§ **Records to use**

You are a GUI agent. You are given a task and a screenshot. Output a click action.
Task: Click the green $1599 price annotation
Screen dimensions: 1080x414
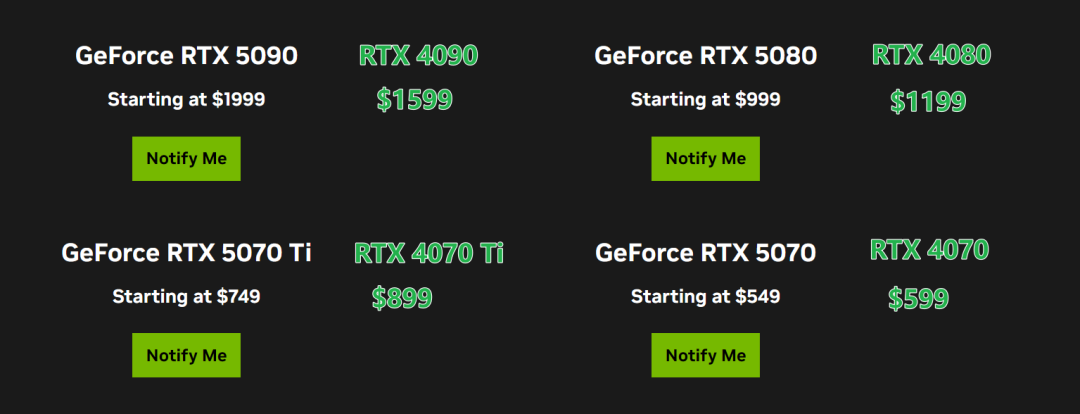click(x=414, y=100)
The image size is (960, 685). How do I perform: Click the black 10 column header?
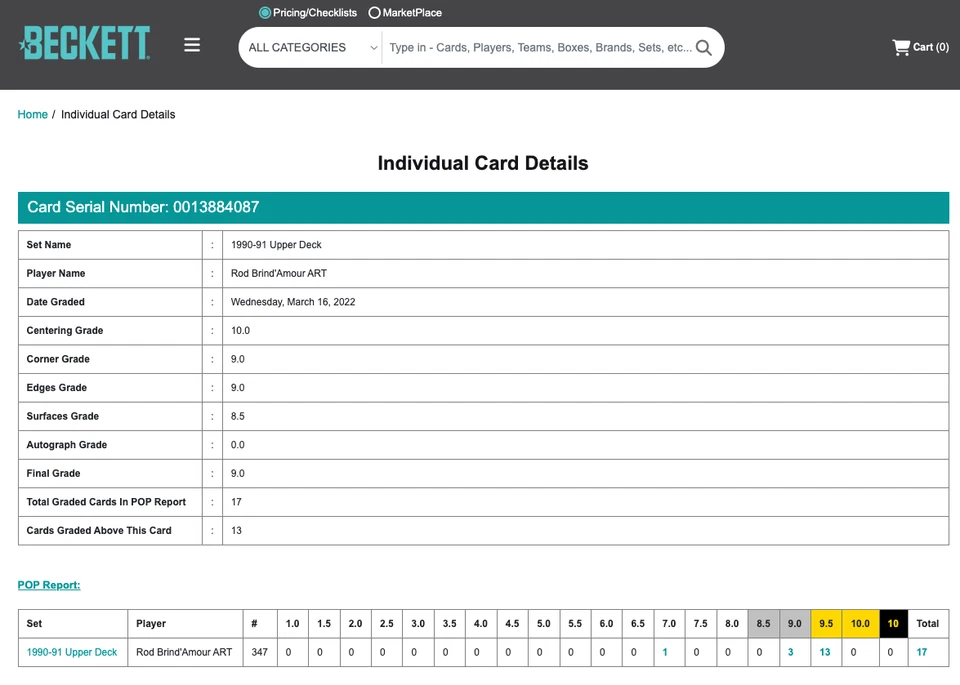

§ **Your assignment**
Would you write out each record above exactly, with no images?

§ **Written answer**
You are a GUI agent. You are given a task and a screenshot. Output a click action.
Task: Click the green $1599 price annotation
Screen dimensions: 1080x414
click(x=414, y=100)
The image size is (960, 685). How do I perform: Click the black 10 column header?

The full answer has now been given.